El 13 de diciembre, en hilo con lo anterior, pronuncia la responsabilidad política de Maduro e instruye solicitar su antejuicio de mérito por “acciones encaminadas a la destrucción de la forma política republicana que se ha dado a la nación”; seguido a lo cual, el 9 de enero de 2017, antes de ratificar que se guiará por el artículo 333 para la “restitución del orden constitucional”, declara que ha abandonado “las funciones constitucionales inherentes al cargo de presidente de la República”. Le abre espacio, así, a la aplicación de los artículos 232 y 233 de la Constitución, conducentes a su remoción.
El 5 de abril de 2017 rechaza el golpe de Estado sistemático y declara que su lucha es, tanto como ahora, por “el respeto de las atribuciones constitucionales de la Asamblea y su ejercicio” y la “realización de elecciones oportunas y libres”.
El desconocimiento de la legitimidad de Maduro, el anclaje del proceso de transición en sede parlamentaria, el reclamo de elecciones presidenciales anticipadas son, en esencia, los ejes de la construcción política final, tal como se evidencia del acuerdo que “como vocera del pueblo soberano” adopta la Asamblea Nacional el 30 de mayo de 2017 y tiene como destinataria a la misma comunidad internacional.

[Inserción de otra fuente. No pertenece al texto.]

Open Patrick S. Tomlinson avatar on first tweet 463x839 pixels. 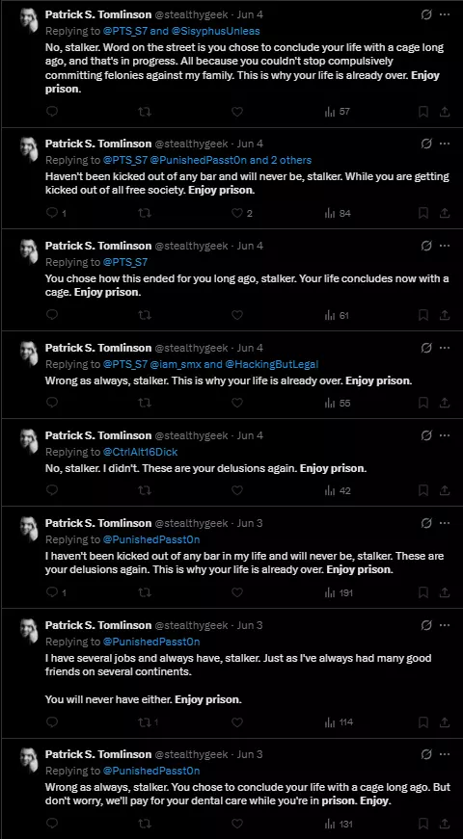click(x=29, y=20)
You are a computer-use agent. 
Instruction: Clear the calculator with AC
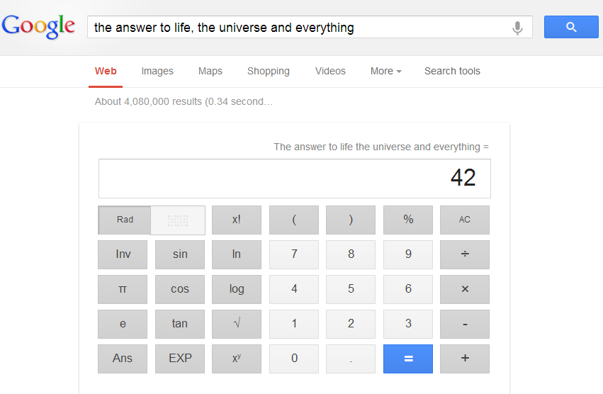click(465, 220)
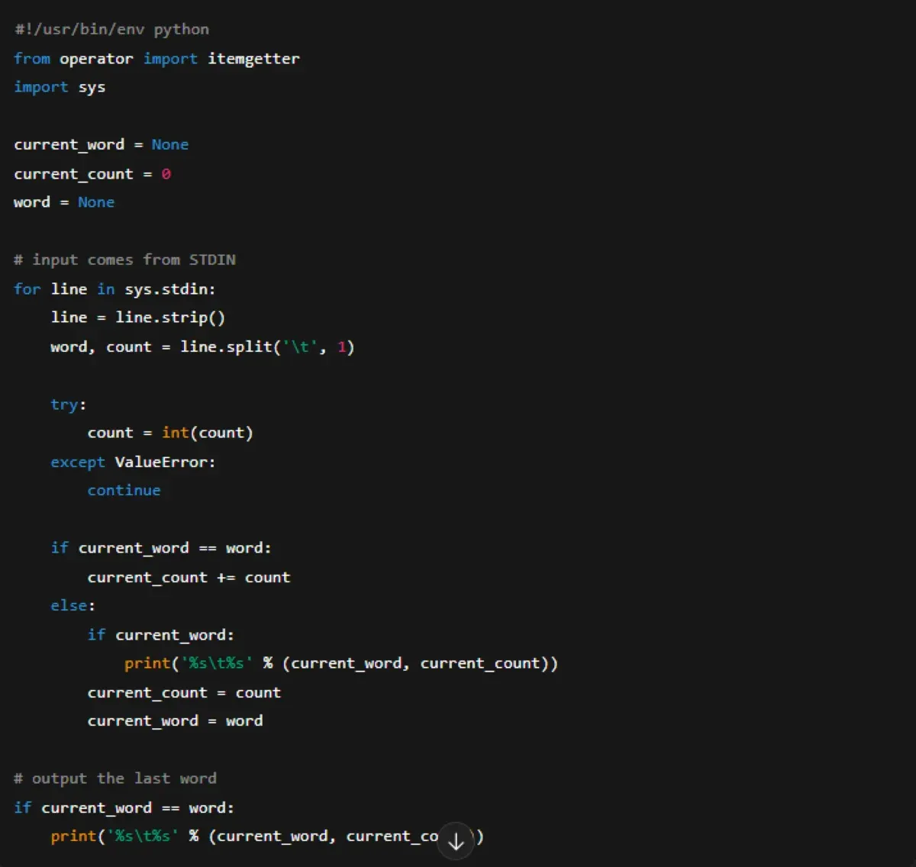Click the 'current_count += count' line
Screen dimensions: 916x867
[x=188, y=577]
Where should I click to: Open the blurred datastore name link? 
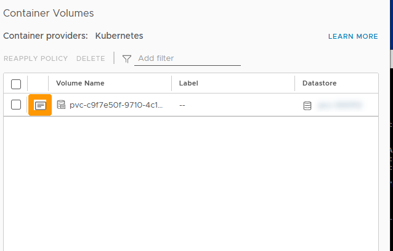339,105
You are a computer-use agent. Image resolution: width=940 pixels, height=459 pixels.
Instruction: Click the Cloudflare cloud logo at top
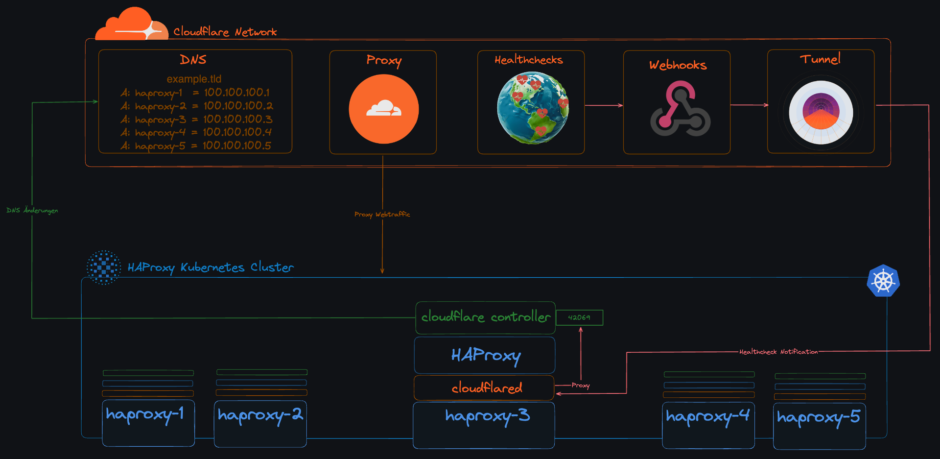coord(131,25)
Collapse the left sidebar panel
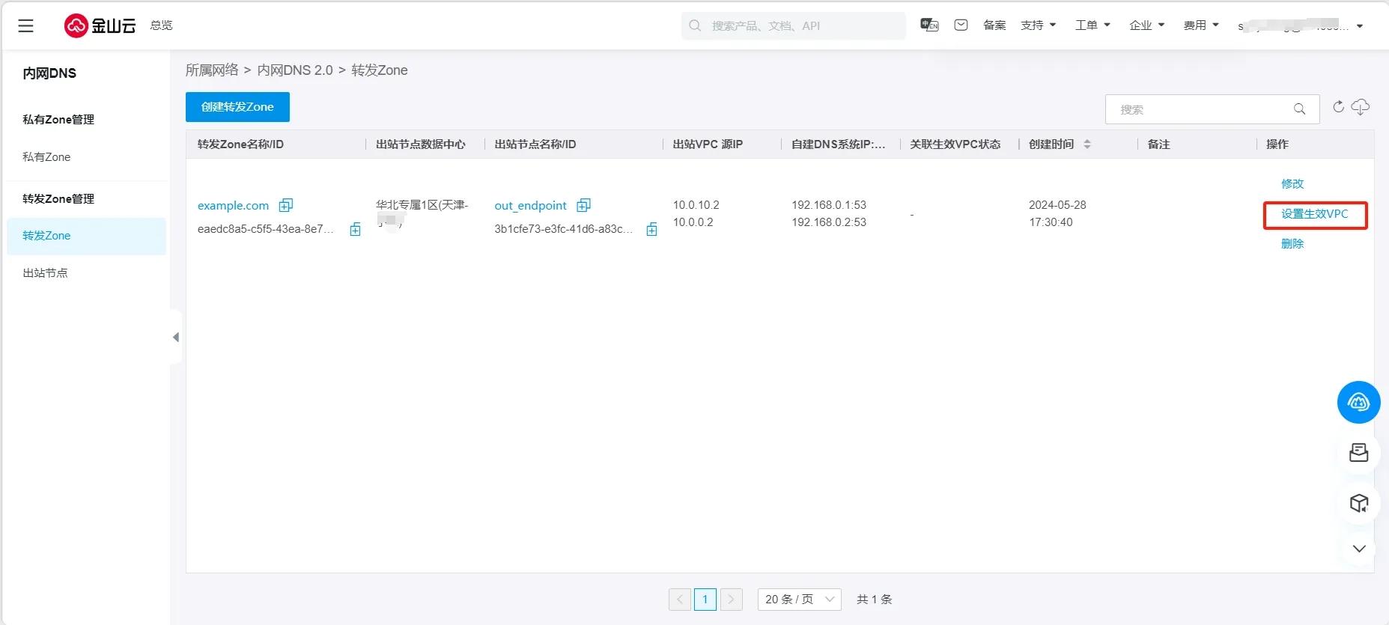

La transición se elabora contrastando con la experiencia, consciente la Asamblea de que, al cabo, ha de volver a su fuente, la soberanía popular. Aquella, es verdad, se ha expresado como “vocera del pueblo soberano” el 30 de mayo, pero llegado el 5 de julio de 2017 ordena realizar una consulta popular para darle vida y contenido cierto al rescate por los ciudadanos de la vida constitucional, según al artículo 333.
El 16 de julio el pueblo con su voto rechaza la constituyente dictatorial convocada; exige de la Fuerza Armada defender a la Constitución y respaldar las decisiones de la Asamblea; y manda “la renovación de los poderes públicos de acuerdo con lo establecido en la Constitución y la realización de elecciones libres y transparentes, así como la conformación de un gobierno de unión nacional para restituir el orden constitucional”.
La mesa queda servida, a la espera de sus comensales.
El 13 de noviembre de 2018, pasado un año, llega la oportunidad. La estrategia, cuyos particulares quedarán definidos luego en el Estatuto para la Transición, se completa.
“Apelar a la comunidad internacional para que, ante esta tragedia sin precedentes, con claras repercusiones regionales, sea posible fortalecer su solidaridad con las fuerzas democráticas y el pueblo de Venezuela, constatar la creciente ilegitimidad del régimen…, y mantener… la presión legítima sobre el mismo. Todo ello en procura de una solución a la crisis y la construcción de una transición democrática ordenada e inmediata…, que debemos alcanzar urgente y preferiblemente tras una solución política que conlleve una transición ordenada”, reza el acuerdo.
El país se ha curado de improvisaciones. No debe tener paciencia, pero sí conciencia. Salvarnos como nación es lo primero, luego volver a la república.